Convolutional Layers: layers.Conv2D(...) – Extracts spatial features from images by applying learnable filters.
MaxPooling Layers: layers.MaxPooling2D(...) – Reduces spatial dimensions and computational complexity while retaining important features.
Dropout Layers: layers.Dropout(...) – Prevents overfitting by randomly deactivating a fraction of neurons during training.
Batch Normalization Layers: layers.BatchNormalization() – Normalizes activations to stabilize training and improve convergence.

Each of these layers has variations that can be used to improve model performance:

Convolutional Layers Variations:
- Conv1D(...) – Used for sequential data like time-series or text.
- Conv3D(...) – Used for 3D image data, such as medical imaging.
- SeparableConv2D(...) – A depthwise-separable convolution that reduces computational cost.
Pooling Layers Variations:
- AveragePooling2D(...) – Computes the average of a region instead of the max value, useful for certain tasks.
- GlobalMaxPooling2D(...) – Reduces the entire feature map to a single value per filter, useful before fully connected layers.
Dropout Variations:
- Different dropout rates – Higher values (e.g., Dropout(0.5)) prevent overfitting, while lower values (e.g., Dropout(0.1)) provide mild regularization.
Batch Normalization Placement:
- Applied before activation (common in modern architectures).
- Applied after activation (used in older models).

Using these foundational layers, we can construct more advanced architectures:

Residual Blocks (ResNet-inspired): Built using Conv2D, BatchNormalization, ReLU, and an Add layer to enable skip connections.
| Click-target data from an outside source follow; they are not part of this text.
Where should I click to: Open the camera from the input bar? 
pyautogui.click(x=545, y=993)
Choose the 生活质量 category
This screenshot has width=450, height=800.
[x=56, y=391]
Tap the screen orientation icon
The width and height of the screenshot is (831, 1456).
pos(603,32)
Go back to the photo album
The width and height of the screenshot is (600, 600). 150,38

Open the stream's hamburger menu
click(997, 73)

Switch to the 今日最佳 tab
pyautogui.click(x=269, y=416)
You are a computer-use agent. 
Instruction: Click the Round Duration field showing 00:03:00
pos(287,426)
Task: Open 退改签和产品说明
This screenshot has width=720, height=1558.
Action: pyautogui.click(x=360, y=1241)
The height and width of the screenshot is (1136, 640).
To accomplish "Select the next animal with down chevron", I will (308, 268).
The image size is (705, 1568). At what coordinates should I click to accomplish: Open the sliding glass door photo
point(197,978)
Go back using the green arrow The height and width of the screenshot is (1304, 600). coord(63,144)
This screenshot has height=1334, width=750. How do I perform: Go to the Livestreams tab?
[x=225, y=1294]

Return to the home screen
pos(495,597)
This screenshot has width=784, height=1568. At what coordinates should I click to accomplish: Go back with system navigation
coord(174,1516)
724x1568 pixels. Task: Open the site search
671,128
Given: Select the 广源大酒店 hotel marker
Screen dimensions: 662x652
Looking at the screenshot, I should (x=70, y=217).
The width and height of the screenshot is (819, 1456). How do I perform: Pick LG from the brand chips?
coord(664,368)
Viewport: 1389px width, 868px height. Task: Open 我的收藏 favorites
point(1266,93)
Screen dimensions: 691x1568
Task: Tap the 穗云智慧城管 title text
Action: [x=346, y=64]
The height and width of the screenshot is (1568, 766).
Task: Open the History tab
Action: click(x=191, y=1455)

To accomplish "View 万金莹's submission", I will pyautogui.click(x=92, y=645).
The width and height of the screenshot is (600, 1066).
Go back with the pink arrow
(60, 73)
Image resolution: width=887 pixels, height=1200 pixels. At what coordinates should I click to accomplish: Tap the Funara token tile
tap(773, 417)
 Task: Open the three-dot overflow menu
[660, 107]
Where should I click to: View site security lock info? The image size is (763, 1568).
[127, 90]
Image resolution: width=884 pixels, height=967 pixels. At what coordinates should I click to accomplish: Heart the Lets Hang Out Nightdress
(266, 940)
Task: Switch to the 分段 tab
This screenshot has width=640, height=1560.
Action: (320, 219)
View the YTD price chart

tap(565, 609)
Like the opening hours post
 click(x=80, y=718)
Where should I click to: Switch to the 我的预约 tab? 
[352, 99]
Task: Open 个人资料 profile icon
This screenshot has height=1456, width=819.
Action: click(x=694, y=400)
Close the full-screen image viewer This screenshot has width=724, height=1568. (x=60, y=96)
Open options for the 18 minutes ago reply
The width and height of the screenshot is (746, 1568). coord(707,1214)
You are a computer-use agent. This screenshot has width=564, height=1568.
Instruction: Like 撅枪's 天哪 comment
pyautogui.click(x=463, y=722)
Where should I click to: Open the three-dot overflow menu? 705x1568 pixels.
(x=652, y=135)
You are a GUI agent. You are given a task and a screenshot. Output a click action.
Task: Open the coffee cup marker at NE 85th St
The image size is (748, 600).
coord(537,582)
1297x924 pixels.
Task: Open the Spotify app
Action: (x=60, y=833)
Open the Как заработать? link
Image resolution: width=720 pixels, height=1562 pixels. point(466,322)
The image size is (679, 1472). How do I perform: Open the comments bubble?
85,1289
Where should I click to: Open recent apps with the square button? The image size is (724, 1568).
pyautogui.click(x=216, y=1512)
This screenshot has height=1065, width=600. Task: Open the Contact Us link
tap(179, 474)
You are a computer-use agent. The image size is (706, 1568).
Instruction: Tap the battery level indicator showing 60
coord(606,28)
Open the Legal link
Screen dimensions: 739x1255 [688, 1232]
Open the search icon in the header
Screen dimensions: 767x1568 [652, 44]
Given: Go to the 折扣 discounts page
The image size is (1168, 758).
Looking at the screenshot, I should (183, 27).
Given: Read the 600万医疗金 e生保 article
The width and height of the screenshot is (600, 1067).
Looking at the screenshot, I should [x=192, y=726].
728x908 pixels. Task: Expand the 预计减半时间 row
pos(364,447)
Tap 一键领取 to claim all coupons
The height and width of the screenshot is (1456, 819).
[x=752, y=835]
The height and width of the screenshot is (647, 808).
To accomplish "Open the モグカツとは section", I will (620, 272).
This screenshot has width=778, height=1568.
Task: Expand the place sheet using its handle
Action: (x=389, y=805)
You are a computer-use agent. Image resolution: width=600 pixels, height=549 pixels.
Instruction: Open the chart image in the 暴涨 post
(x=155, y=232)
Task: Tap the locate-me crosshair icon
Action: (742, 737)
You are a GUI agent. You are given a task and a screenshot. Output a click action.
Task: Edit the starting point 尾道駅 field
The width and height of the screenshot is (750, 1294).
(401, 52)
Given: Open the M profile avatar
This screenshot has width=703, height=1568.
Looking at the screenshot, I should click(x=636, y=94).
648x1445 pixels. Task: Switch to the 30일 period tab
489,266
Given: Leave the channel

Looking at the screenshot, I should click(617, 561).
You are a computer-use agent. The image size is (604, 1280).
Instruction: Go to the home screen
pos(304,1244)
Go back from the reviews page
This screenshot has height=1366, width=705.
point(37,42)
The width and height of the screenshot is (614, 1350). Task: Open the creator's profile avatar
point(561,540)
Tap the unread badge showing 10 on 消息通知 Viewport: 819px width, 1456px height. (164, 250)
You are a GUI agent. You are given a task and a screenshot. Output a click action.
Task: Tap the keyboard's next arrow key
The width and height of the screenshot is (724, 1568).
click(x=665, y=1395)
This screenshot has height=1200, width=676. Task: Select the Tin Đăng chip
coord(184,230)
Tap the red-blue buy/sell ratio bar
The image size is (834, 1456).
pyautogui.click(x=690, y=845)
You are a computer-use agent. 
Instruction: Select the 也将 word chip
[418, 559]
This technique helps in training deep networks by mitigating the vanishing gradient problem.
Attention Blocks: Can be built using Dense and Pooling layers along with matrix operations, which focus on important regions in an image. This concept is widely used in Vision Transformers (ViTs) and Attention Mechanisms.

By combining these techniques, you can design more efficient and powerful deep learning models tailored to your specific problem. Experimenting with different architectures and hyperparameters will help you find the best approach for your dataset.